● **Orden de trabajo A**
Según el texto sobre la pandemia en España, ¿qué país se preparaba para la pandemia mientras España negaba la evidencia?
● **Orden de trabajo B**
Continúa el texto sobre la pandemia en España a partir de su última oración.

● **Texto para leer**

----------------

A principios del año pasado, Wuhan primero e Italia después se convirtieron en heraldos del porvenir. La información que nos llegaba desde los conductos oficiales tergiversaba una realidad que era ya evidente a los ojos de cualquier ciudadano informado. Mientras algunos países –como Alemania– se preparaban para la pandemia, otros –como España– negaban la evidencia. El coronavirus prendió en nuestro país sin los deberes hechos y dejó tras de sí un rastro espeso de muerte y miseria. Desde entonces, las distintas olas han seguido situándonos entre las naciones con mayor incidencia, a pesar de las duras restricciones que se nos han impuesto y de que los niveles de saturación hospitalaria nunca han vuelto a ser los de la primera ola. La reapertura de los colegios funcionó relativamente bien –mucho mejor de lo que yo creía– y la vacunación –después de un vacilante inicio en la Unión Europea– ha sido un éxito para la sanidad española. Analizando siempre los indicadores adelantados -el Reino Unido e Israel en estos últimos meses–, cabía esperar un verano con el virus en retirada. La eficacia de las vacunas de ARN mensajero resultaba sorprendente, incluso aplicándose una sola dosis, a lo que había que añadir una inmunidad natural creciente tras el año de pandemia. El sentido común decía que seguramente un tercio de los españoles ya disponía de anticuerpos por haber superado la enfermedad y que otro cincuenta por ciento contaba al menos con una dosis de la vacuna. Si esto no era la inmunidad de rebaño se le parecía mucho y, sobre todo en Israel, el retorno a la normalidad auguraba un futuro optimista. Y entonces llegó delta y cambió el escenario. Quizás para mucho tiempo.

----------------

● **Material proporcionado**
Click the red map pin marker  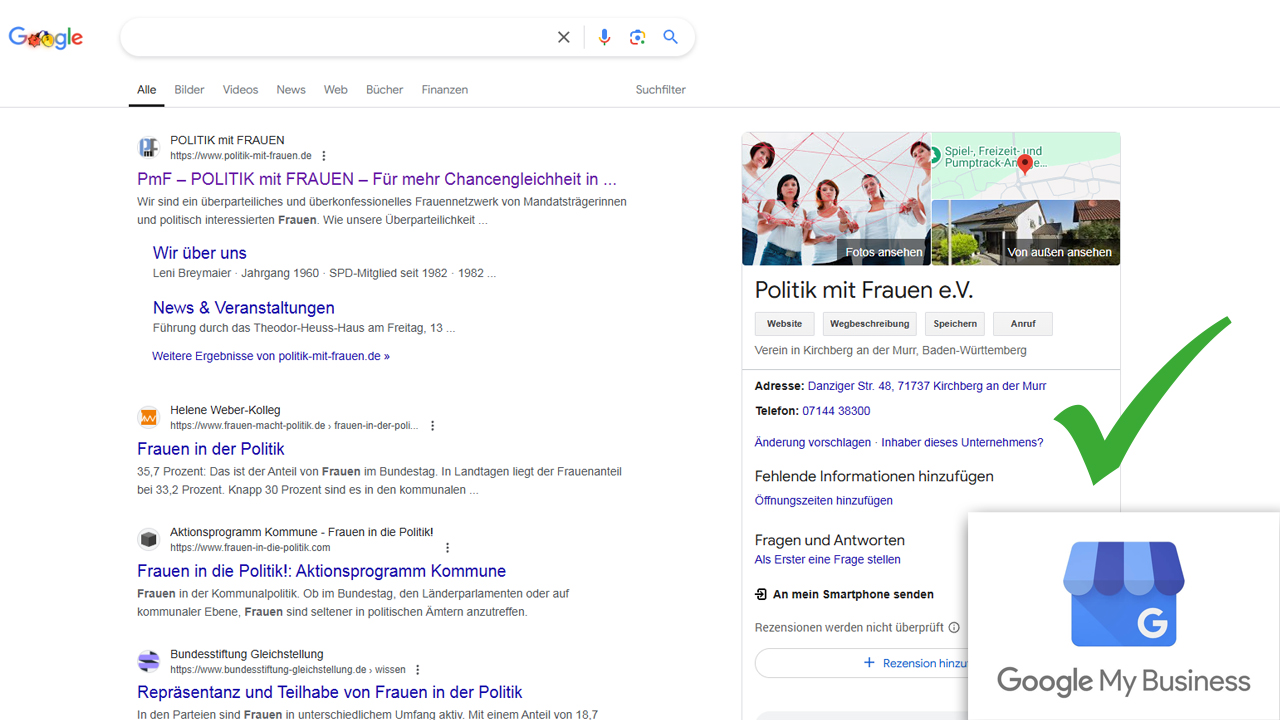click(x=1024, y=164)
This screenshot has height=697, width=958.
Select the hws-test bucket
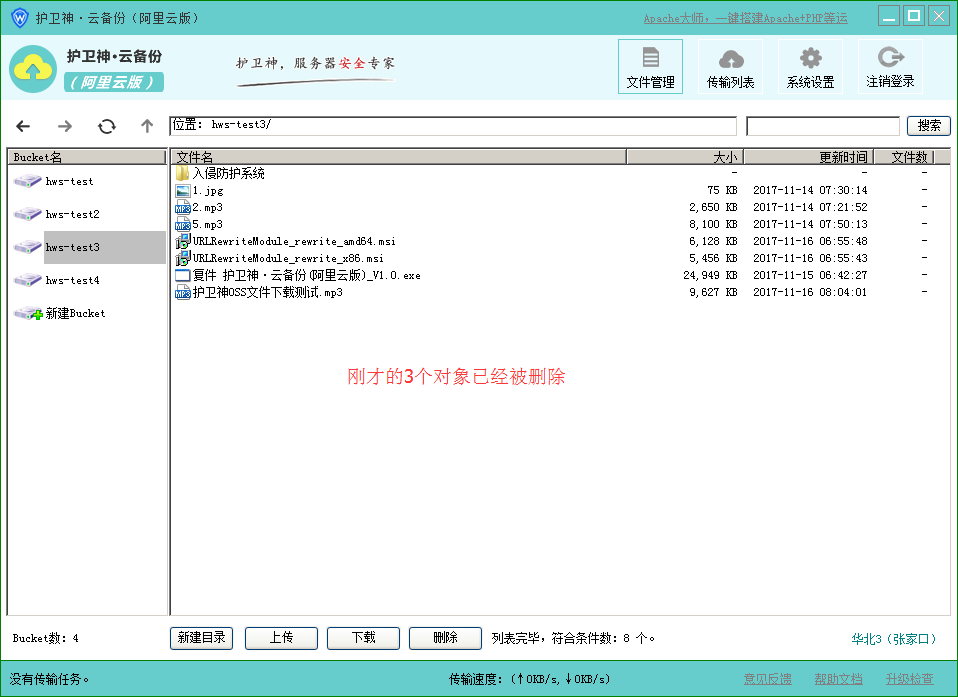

----------------

● **Respuesta A**
Alemania.

● **Respuesta B**
La variante delta ha resultado ser mucho más contagiosa, con mayor réplica viral y más hábil a la hora de sortear la vacuna. Una dosis ya no basta y el hecho de descartar las intervenciones no farmacológicas –como el uso de las mascarillas– ha supuesto un error. Delta ha dejado claro que la vacunación no es suficiente para acabar con la pandemia y que el objetivo de la inmunidad de rebaño se nos antoja ahora mucho más lejano. Ha puesto además de manifiesto que todos, en algún momento de nuestras vidas, nos infectaremos con el nuevo coronavirus; pero nos recuerda también que las vacunas logran controlar, en una gran mayoría de ocasiones, los casos más graves y que los fallecimientos continuarán cayendo a medida que sigamos robusteciendo nuestra inmunidad.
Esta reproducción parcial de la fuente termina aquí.